=== Begin Enclosure ===

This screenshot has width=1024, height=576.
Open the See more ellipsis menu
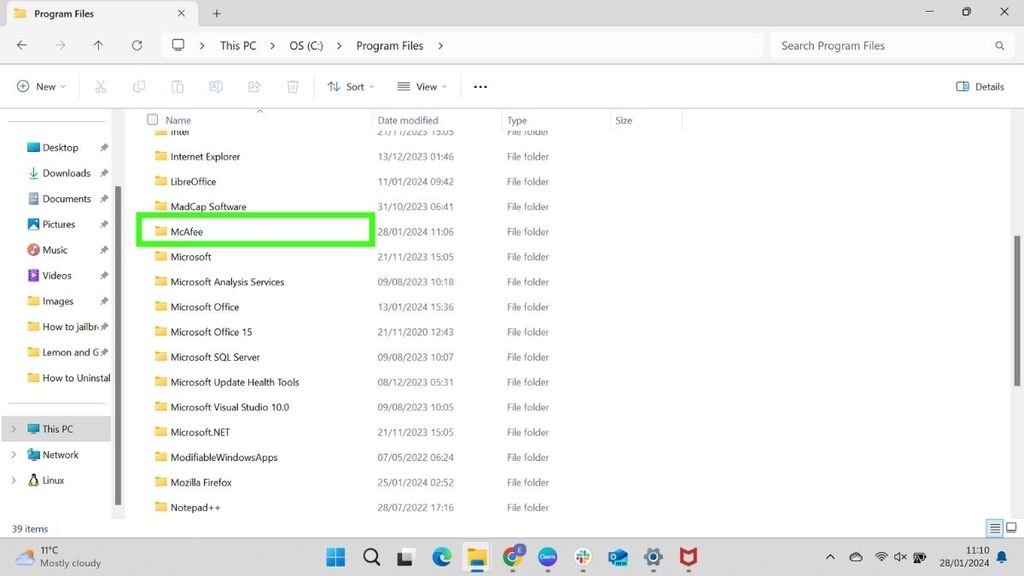480,86
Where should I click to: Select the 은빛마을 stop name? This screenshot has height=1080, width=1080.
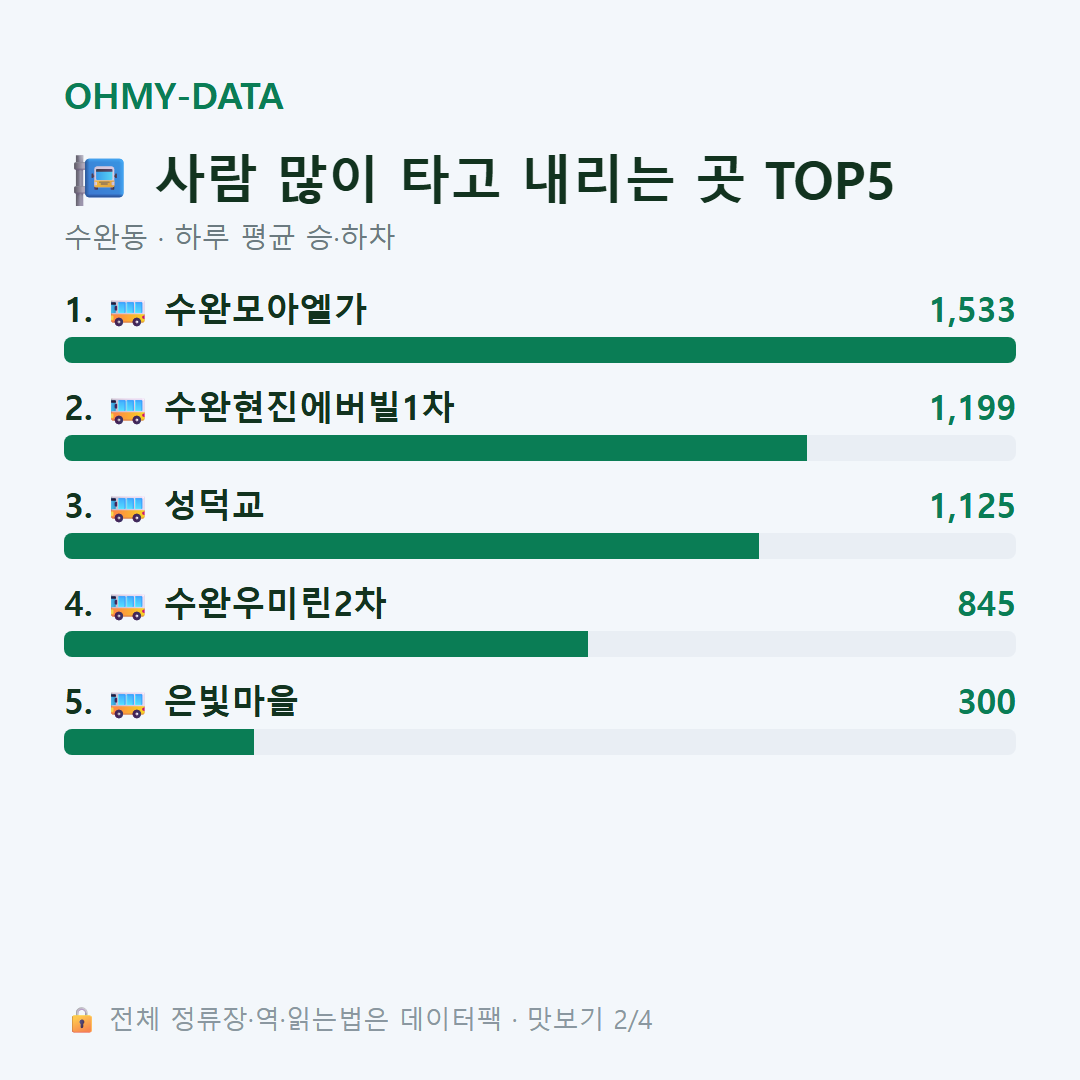[230, 701]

=== End Enclosure ===

The expected output is every line of the data, unchanged, with the pictures skipped.

This screenshot has width=1024, height=576.
Open the See more ellipsis menu
480,86
Where should I click to: Select the 은빛마을 stop name? This screenshot has height=1080, width=1080.
[230, 701]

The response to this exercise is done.